— Stored data entries —
┌──
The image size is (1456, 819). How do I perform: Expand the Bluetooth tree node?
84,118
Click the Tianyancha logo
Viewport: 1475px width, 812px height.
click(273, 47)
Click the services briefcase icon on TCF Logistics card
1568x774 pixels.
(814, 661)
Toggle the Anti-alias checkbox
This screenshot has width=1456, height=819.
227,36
└──
— Description of the task —
Each entry needs to be written out again, exactly as given.

— Solved exercise —
The image size is (1456, 819). How do I perform: Expand the Bluetooth tree node?
84,118
Click the Tianyancha logo
Viewport: 1475px width, 812px height.
click(273, 47)
Click the services briefcase icon on TCF Logistics card
1568x774 pixels.
(814, 661)
Toggle the Anti-alias checkbox
This screenshot has width=1456, height=819.
227,36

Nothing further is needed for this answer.